Friendsgiving
A table is a sacred place. I've grown up eating around a table. When I was younger I can vividly remember running around the rocky pavement of our neighborhood with all of the neighbor kids playing a game of ditch or putting on a show. I would hear my mom calling the names of my sisters and myself and that meant it was time for dinner. We would run inside and have to wash our dirty hands and feet (we never wore shoes) and then it was time to eat. This was always a given. We ate dinner together and we sat around the table together.
I love tables. But as Stephen said, "a table would just be a table if there weren't people around it."
Cue friendsgiving planning. Lo and I have been dreaming of hosting a dinner party for ages. Designing table settings and organizing the food makes my heart sing. Lo and I were giddy with excitement. We collected plates and napkins, sent out lists of food people could bring and set a date. I approached Steve a while back and told him that I needed to have a dinner party and he offered to build a table. He is so talented. He was just as excited to build the table as Lo and I were to set it up. That's why people are cool, we have different passions and they all work together so well.
I woke up before my alarm on November 21st because I was too excited to sleep. Lo, Kenz and I set up the table. I'm sure we sounded like crazy people because we were squealing so much.

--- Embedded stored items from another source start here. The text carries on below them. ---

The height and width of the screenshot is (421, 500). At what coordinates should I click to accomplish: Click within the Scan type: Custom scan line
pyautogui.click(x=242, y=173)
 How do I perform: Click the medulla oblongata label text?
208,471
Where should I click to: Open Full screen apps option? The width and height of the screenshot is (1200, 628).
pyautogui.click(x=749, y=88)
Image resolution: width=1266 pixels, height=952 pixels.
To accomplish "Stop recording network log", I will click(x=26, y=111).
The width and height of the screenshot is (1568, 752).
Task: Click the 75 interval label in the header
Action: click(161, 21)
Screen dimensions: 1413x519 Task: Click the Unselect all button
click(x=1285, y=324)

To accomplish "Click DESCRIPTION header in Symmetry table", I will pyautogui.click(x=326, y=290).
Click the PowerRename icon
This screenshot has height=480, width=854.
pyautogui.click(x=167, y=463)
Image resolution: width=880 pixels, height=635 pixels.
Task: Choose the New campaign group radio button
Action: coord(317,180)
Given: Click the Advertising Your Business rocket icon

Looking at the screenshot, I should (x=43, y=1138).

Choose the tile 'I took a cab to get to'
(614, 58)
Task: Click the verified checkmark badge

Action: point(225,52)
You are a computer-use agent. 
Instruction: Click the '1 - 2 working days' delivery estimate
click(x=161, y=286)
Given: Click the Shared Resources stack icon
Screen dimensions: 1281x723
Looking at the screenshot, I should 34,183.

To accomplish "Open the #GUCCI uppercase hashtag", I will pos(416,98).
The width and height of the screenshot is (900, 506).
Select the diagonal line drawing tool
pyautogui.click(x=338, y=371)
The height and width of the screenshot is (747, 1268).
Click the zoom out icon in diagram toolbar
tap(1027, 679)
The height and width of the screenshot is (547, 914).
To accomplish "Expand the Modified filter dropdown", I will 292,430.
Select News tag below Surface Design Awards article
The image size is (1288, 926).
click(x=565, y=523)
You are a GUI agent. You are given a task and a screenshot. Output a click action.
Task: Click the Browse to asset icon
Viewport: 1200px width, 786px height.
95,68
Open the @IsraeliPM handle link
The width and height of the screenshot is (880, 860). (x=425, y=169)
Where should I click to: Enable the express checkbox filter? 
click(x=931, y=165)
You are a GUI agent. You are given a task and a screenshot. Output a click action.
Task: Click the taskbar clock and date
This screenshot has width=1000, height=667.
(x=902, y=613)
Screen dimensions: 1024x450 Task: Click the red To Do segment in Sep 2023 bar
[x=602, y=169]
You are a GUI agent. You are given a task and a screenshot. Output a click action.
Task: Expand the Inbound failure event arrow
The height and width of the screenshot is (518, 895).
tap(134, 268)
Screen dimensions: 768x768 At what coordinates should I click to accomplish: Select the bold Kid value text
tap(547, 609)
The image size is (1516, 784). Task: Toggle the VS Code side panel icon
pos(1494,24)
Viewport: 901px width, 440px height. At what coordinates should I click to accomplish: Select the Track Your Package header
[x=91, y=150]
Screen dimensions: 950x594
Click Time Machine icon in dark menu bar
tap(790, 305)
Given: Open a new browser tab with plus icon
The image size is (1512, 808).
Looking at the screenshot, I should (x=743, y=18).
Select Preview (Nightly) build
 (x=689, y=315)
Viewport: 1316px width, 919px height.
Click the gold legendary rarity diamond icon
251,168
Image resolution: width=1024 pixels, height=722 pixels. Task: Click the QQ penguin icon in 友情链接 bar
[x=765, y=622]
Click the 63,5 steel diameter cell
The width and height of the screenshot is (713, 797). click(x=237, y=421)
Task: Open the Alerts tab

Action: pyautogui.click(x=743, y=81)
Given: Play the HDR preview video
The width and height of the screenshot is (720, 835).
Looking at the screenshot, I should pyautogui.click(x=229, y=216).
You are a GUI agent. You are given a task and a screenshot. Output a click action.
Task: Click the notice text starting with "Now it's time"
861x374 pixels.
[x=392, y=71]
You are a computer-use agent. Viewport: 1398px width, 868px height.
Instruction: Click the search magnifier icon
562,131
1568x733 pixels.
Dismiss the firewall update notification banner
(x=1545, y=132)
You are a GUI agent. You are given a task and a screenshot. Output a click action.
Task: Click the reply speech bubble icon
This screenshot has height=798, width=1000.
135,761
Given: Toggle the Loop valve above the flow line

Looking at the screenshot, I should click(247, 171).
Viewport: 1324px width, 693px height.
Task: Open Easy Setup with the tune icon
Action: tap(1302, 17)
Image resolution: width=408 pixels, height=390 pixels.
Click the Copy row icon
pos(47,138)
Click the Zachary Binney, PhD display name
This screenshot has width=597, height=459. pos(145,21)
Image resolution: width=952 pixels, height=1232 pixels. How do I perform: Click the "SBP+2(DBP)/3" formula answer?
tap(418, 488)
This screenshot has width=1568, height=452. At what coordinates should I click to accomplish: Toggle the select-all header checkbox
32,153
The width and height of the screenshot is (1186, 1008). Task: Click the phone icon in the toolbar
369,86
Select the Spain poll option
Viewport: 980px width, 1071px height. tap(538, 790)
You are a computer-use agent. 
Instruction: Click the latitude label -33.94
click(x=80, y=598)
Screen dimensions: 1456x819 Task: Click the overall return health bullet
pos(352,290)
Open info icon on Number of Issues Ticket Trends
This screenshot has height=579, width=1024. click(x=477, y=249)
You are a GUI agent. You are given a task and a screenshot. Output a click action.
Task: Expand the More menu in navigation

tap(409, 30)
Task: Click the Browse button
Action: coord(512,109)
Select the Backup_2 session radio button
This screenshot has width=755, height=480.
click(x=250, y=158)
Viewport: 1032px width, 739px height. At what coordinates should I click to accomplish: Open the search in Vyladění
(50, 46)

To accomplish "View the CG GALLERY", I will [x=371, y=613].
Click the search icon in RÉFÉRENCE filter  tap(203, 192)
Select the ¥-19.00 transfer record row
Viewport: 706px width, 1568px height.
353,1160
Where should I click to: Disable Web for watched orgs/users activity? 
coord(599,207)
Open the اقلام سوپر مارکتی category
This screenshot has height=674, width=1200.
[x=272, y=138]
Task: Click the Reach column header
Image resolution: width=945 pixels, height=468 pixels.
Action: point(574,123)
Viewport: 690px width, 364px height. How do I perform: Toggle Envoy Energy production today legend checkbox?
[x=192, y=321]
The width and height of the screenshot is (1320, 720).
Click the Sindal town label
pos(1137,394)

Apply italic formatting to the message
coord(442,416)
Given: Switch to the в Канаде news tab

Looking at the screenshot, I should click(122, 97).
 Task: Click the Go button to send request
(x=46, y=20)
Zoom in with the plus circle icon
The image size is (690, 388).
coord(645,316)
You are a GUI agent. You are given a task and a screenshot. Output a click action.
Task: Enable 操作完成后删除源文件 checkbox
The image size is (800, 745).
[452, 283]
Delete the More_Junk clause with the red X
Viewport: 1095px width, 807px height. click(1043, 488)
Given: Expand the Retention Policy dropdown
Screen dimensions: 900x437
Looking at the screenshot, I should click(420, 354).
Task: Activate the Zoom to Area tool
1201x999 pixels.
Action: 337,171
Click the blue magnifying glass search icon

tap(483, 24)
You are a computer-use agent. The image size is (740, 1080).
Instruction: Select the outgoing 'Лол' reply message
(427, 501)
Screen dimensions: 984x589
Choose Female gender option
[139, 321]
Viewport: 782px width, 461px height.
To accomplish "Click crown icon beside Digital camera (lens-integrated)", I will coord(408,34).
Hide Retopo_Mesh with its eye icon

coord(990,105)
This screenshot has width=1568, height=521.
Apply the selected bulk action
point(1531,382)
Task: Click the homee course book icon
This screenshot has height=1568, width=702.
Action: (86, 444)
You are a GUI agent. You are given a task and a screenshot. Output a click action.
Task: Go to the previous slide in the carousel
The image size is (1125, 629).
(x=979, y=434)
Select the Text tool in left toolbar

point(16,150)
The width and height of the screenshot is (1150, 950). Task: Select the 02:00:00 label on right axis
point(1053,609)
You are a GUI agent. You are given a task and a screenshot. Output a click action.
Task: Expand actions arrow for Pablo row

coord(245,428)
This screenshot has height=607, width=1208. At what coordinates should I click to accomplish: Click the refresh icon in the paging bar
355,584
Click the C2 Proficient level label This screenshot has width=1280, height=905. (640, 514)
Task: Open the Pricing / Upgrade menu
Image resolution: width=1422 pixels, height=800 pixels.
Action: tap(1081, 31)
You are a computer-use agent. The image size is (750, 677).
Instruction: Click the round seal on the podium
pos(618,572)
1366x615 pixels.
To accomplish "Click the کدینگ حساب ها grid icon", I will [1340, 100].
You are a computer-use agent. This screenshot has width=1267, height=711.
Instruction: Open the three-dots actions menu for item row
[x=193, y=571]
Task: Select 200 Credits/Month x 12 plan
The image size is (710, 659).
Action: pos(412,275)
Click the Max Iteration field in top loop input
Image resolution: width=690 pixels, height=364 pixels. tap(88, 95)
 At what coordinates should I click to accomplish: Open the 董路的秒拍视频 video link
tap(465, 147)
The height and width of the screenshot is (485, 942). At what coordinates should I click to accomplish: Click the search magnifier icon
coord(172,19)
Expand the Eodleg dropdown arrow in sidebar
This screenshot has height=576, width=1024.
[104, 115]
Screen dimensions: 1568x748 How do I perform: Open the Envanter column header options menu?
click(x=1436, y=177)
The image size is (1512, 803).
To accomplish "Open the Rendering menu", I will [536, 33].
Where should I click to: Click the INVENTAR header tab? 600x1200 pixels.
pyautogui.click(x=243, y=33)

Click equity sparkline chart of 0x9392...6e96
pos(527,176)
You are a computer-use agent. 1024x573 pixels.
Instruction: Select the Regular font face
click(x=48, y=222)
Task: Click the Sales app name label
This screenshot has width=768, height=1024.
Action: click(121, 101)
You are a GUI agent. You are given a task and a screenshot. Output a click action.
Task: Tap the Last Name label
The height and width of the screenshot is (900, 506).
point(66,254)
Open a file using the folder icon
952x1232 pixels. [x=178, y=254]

Twenty-six of the closest friends came bearing food and drinks and we were ready to eat. We sat outside and ate our thanksgiving food in the most perfect weather God has ever created. We talked and laughed and oohed and ahhed at the wonder of community.
After dessert was eaten, Steve stood up and started talking. He said that he has been blown away by the different ways that we all are so differently and beautifully talented. He asked people to bring something that they created. Barrett read a poem that left me fully in awe of the power of words, Bailey and Mary Stewart painted and Kenz and Kara led us in the doxology.
There I was at the head of the table seeing my vision come to life and then we start singing the doxology and I lost it. Then Stephen told us what he was thankful for and it ended up that we all shared. It was one of the most magical and stunning things I have experienced. My dream was that we would sit around the table until the candles were gone and it happened. This is community. This is family. This is friends. This is intentionality. This is what we long for.
That table and that night were a thin place. The line between heaven and earth was so thin I got a small taste of what is to come and I didn't want to swallow.
All I can say is Praise Jesus.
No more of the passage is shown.